Newport Beach-based life insurer Pacific Life Insurance Co. has released details of its investments, which include mortgage bonds and credit default swaps.
The mortgage and credit default swap investments, which have brought trouble for other insurers and investors, are a small part of Pacific Life’s $42 billion portfolio, according to the company.
Credit default swaps are insurance-like contracts that promise to cover losses in the event of a bond default.
Pacific Life took the rare move of providing details on its investments to reassure policyholders and others that it’s well capitalized.
The insurer has capital “well above” regulatory requirements to support its commitments to policyholders, Chief Executive Jim Morris said.
Pacific Life has seen write-downs of about $183 million for the year through September on its bonds and stocks it owns.
The write-downs equal less than half a percent of its total investments.

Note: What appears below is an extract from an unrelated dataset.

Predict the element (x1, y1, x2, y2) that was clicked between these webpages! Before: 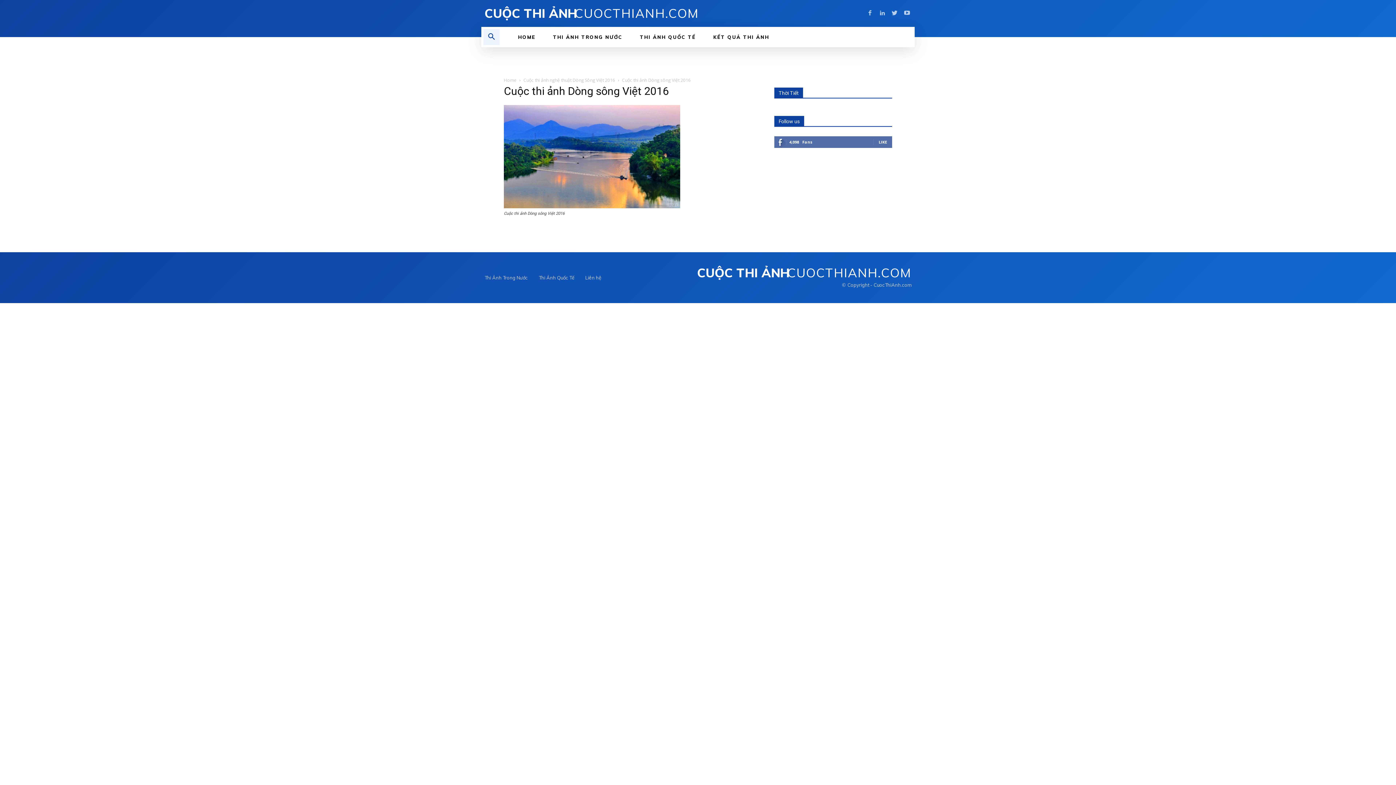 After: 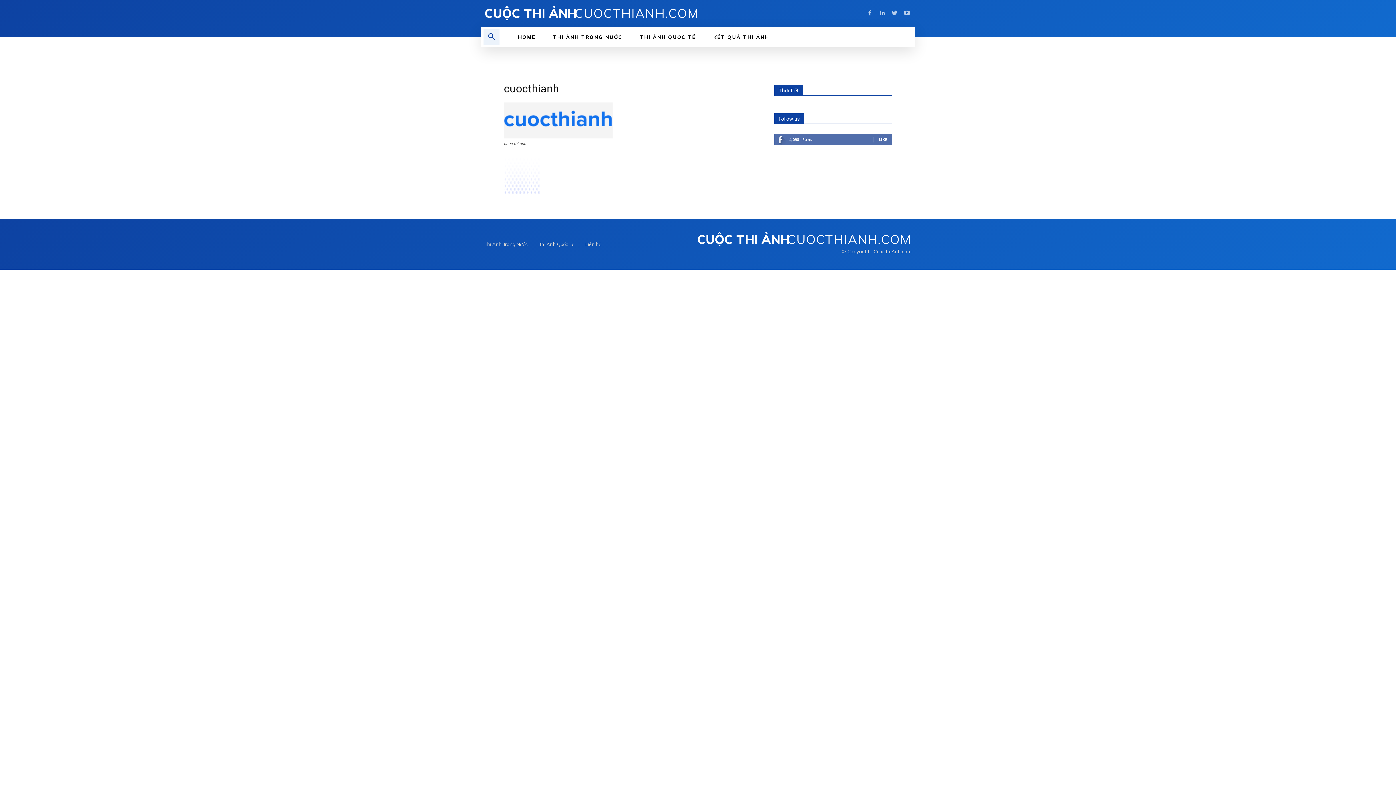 Action: bbox: (902, 9, 911, 17)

Most of its write-downs were from stock and bond investments it had in banks, which led to a $67 million loss on its books.

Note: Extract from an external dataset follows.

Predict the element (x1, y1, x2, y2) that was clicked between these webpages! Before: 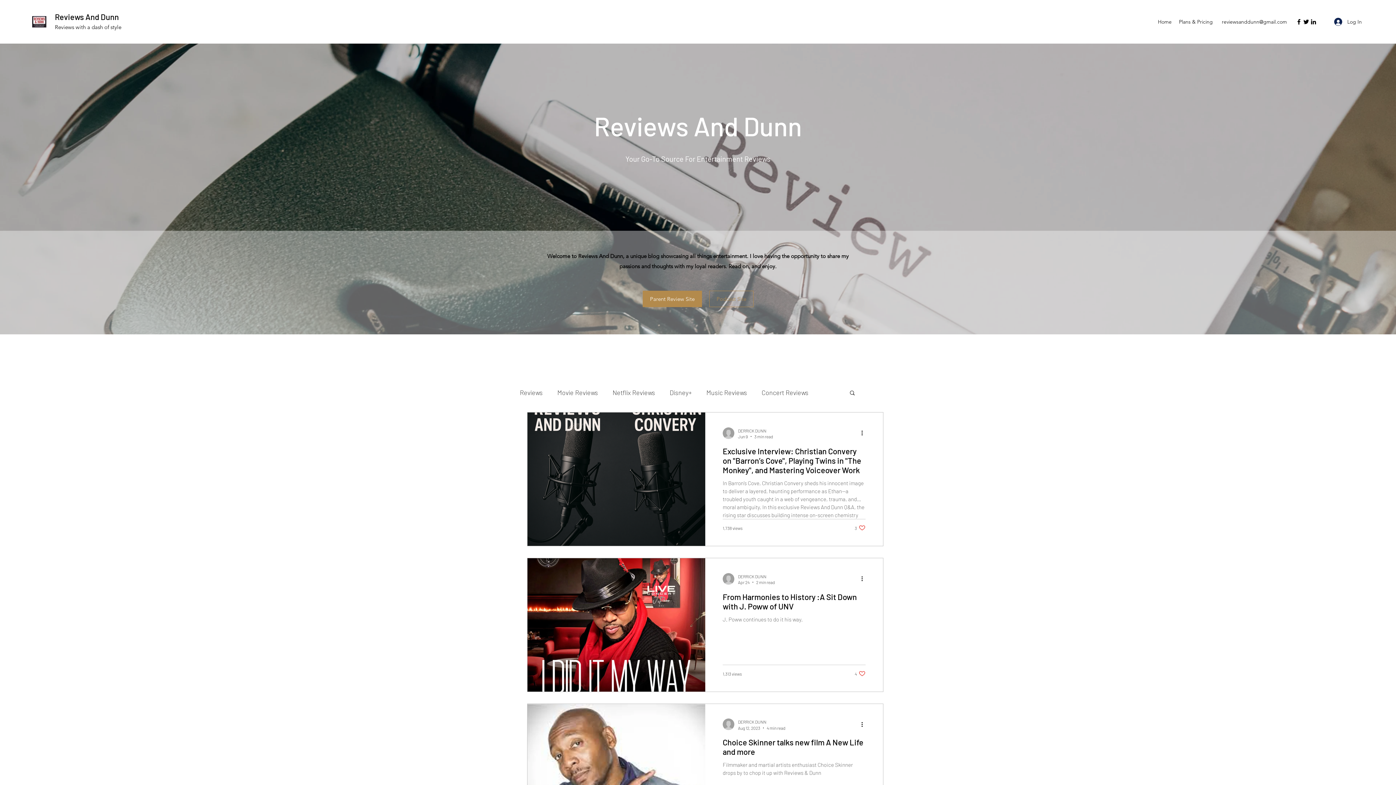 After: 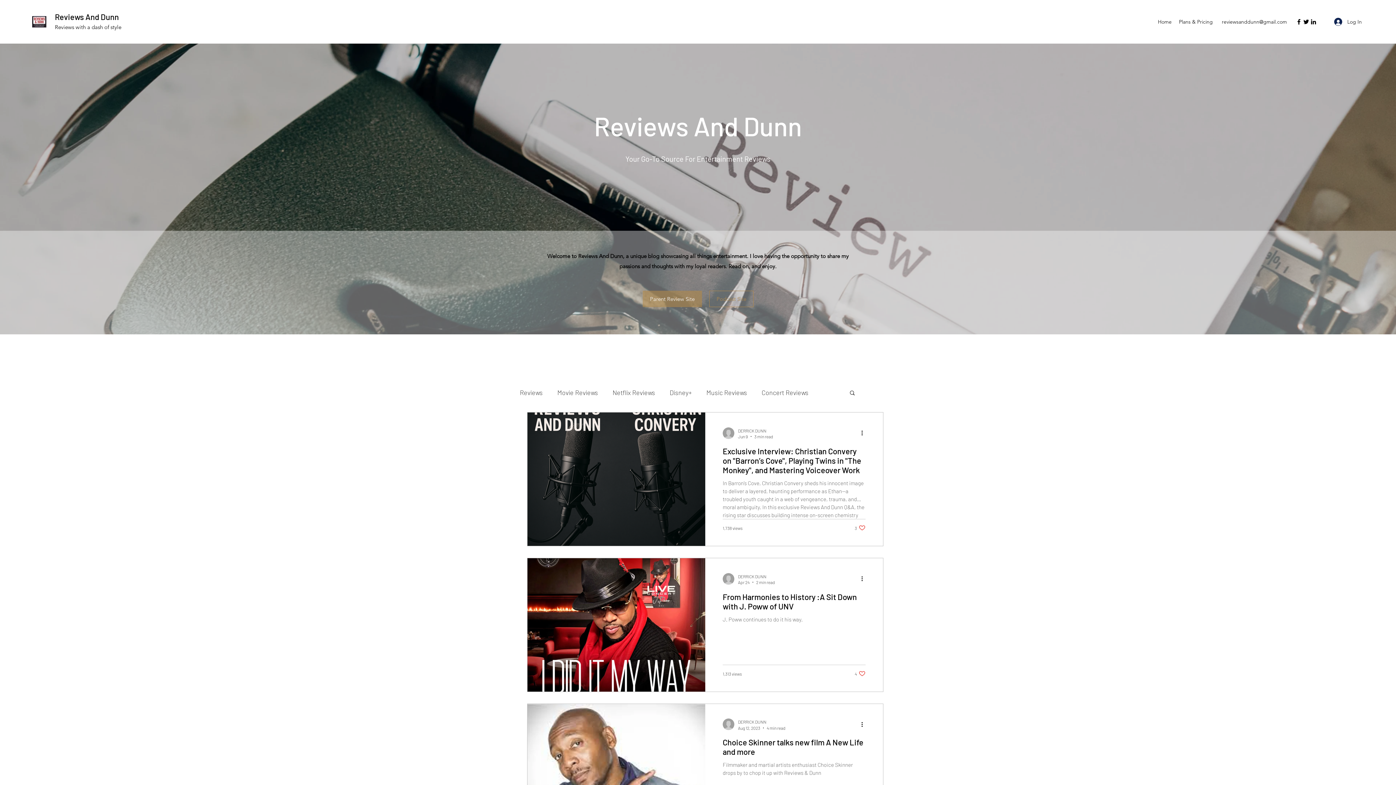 Action: label: Parent Review Site bbox: (642, 290, 702, 307)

Pacific Life’s investment include American International Group Inc., Merrill Lynch & Co., Wachovia Corp. and Lehman Brothers Holding Inc.
Of the $183 million in write-downs, $38 million was in mortgages, or less than 2% of its investments.
Pacific Life says about 1.2% of its investments are tied to subprime borrowers with less than perfect credit.
Another 2.4% were investments ties to Alt-A borrowers, who had credit better than subprime but less than prime.
It also has $143 million in credit default swaps, and $240 million in packaged bonds, or collateralized debt obligations.